Re: [PATCH] block: create ioctl to discard-or-zeroout a range of blocks

From: Darrick J. Wong
Date: Fri Nov 13 2015 - 16:36:54 EST


On Fri, Nov 13, 2015 at 08:47:20AM -0700, Jens Axboe wrote:
> On 11/10/2015 11:14 PM, Darrick J. Wong wrote:
> >On Wed, Nov 11, 2015 at 05:30:07AM +0000, Seymour, Shane M wrote:
> >>A quick question about this part of the patch:
> >>
> >>>+ uint64_t end = start + len - 1;
> >>
> >>>+ if (end >= i_size_read(bdev->bd_inode))
> >> return -EINVAL;
> >>
> >>>+ /* Invalidate the page cache, including dirty pages */
> >>>+ mapping = bdev->bd_inode->i_mapping;
> >>>+ truncate_inode_pages_range(mapping, start, end);
> >>
> >>blk_ioctl_zeroout accepts unsigned values for start and end (uint64_t) but
> >>loff_t types are turned from i_size_read() and passed as the 2nd and 3rd
> >>values to truncate_inode_pages_range() and loff_t is a signed value. It
> >>should be possible to pass in some values would overflow the calculation of
> >>end causing the test on the value of end and the result of i_size_read to
> >>pass but then end up passing a large unsigned value for in start that would
> >>be implicitly converted to signed in truncate_inode_pages_range. I was
> >>wondering if you'd tested passing in data that would cause sign conversion
> >>issues when passed into truncate_inode_pages_range (does it handle it
> >>gracefully?) or should this code:
> >>
> >> if (start & 511)
> >> return -EINVAL;
> >> if (len & 511)
> >> return -EINVAL;
> >>
> >>be something more like this (for better sanity checking of your arguments)
> >>which will ensure that you don't have implicit conversion issues from
> >>unsigned to signed and ensure that the result of adding them together won't
> >>either:
> >>
> >> if ((start & 511) || (start > (uint64_t)LLONG_MAX))
> >> return -EINVAL;
> >> if ((len & 511) ) || (len > (uint64_t)LLONG_MAX))
> >> return -EINVAL;
> >> if (end > (uint64_t)LLONG_MAX)
> >> return -EINVAL;
> >>
> >>My apologies in advance if I've made a mistake when looking at this and my
> >>concerns about unsigned values being implicitly converted to signed are
> >>unfounded (I would have hoped for compiler warnings about any implicit
> >>conversions though).
> >
> >I don't have a device large enough to test for signedness errors, since passing
> >huge values for start and len never make it past the i_size_read check.
> >However, I do see that I forgot to check the padding values, so I'll update
> >that.

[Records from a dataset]
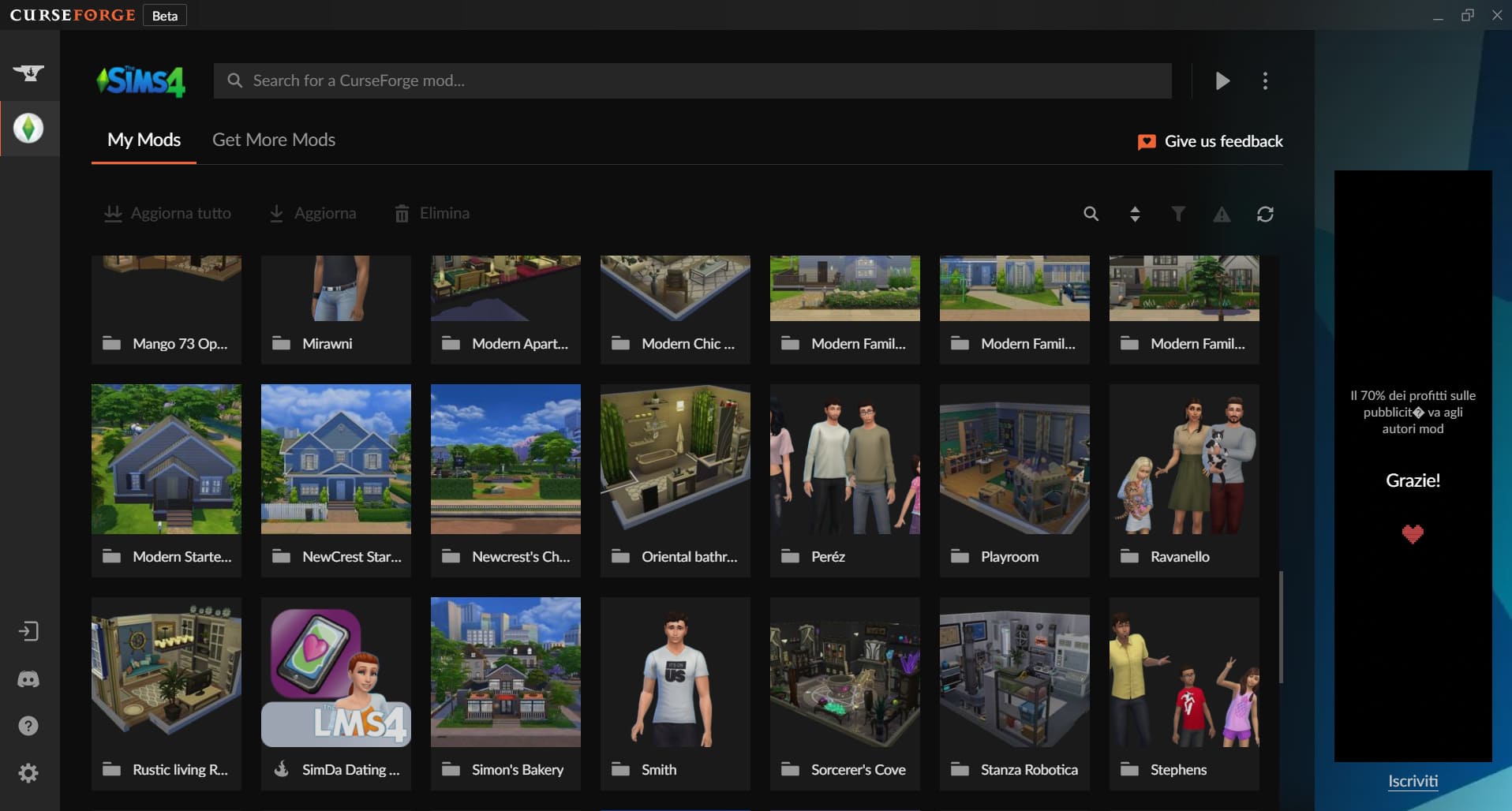The height and width of the screenshot is (811, 1512).
Task: Open the Discord icon in sidebar
Action: (x=28, y=679)
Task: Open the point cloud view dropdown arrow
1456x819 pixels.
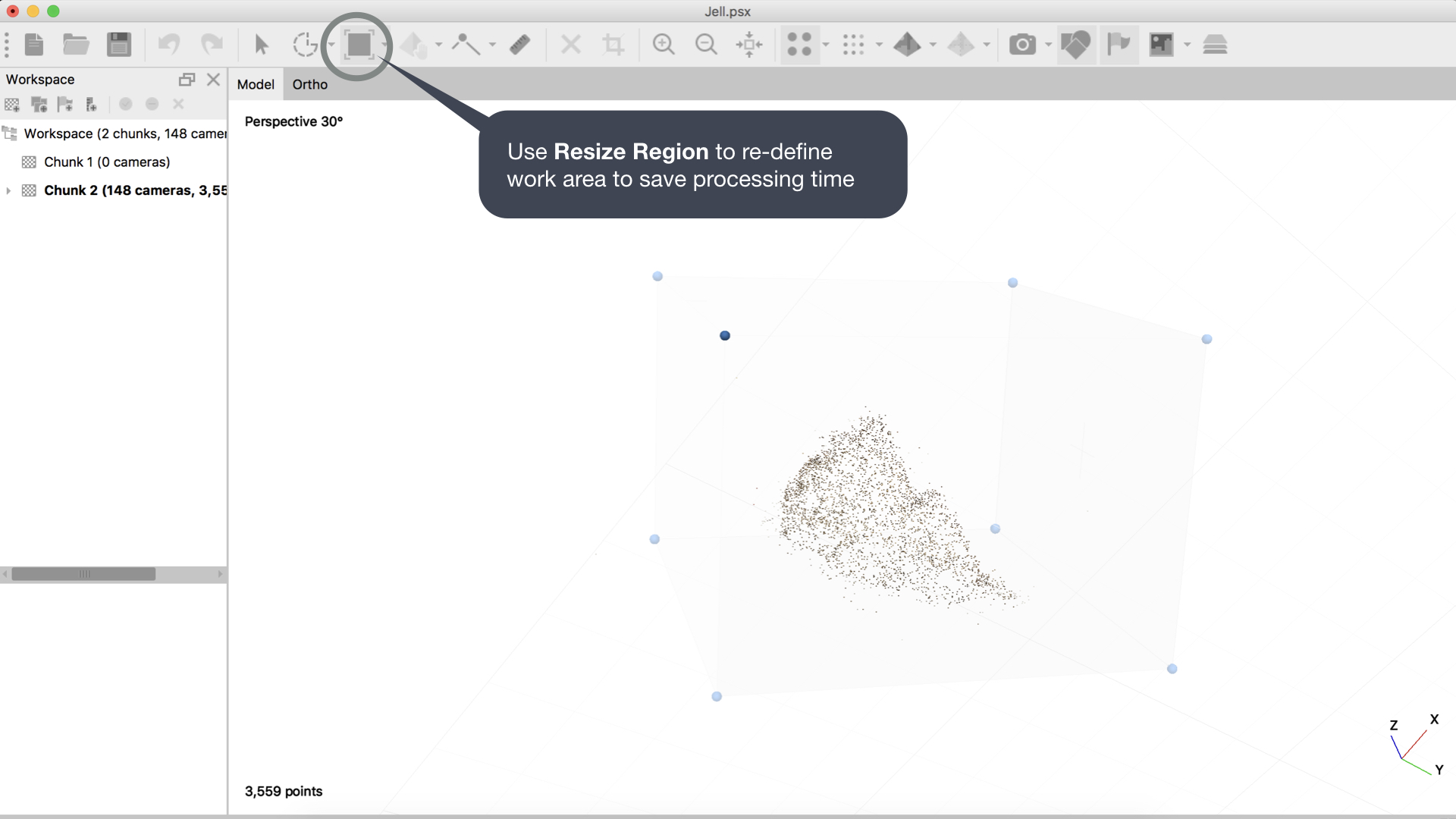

GIVEN REQUEST A — In the thread about the discard-or-zeroout ioctl patch, why does Darrick J. Wong say he cannot test for signedness errors? Answer in one to three sentences.
GIVEN REQUEST B — From the thread, duplicate the passage starting at "Re: [PATCH] block: create" and ending at "(end >= i_size_read(bdev->bd_inode))".

FINAL RESULT A — He does not have a device large enough to test for them. Huge values passed for start and len never get past the i_size_read check.

FINAL RESULT B —
Re: [PATCH] block: create ioctl to discard-or-zeroout a range of blocks

From: Darrick J. Wong
Date: Fri Nov 13 2015 - 16:36:54 EST


On Fri, Nov 13, 2015 at 08:47:20AM -0700, Jens Axboe wrote:
> On 11/10/2015 11:14 PM, Darrick J. Wong wrote:
> >On Wed, Nov 11, 2015 at 05:30:07AM +0000, Seymour, Shane M wrote:
> >>A quick question about this part of the patch:
> >>
> >>>+ uint64_t end = start + len - 1;
> >>
> >>>+ if (end >= i_size_read(bdev->bd_inode))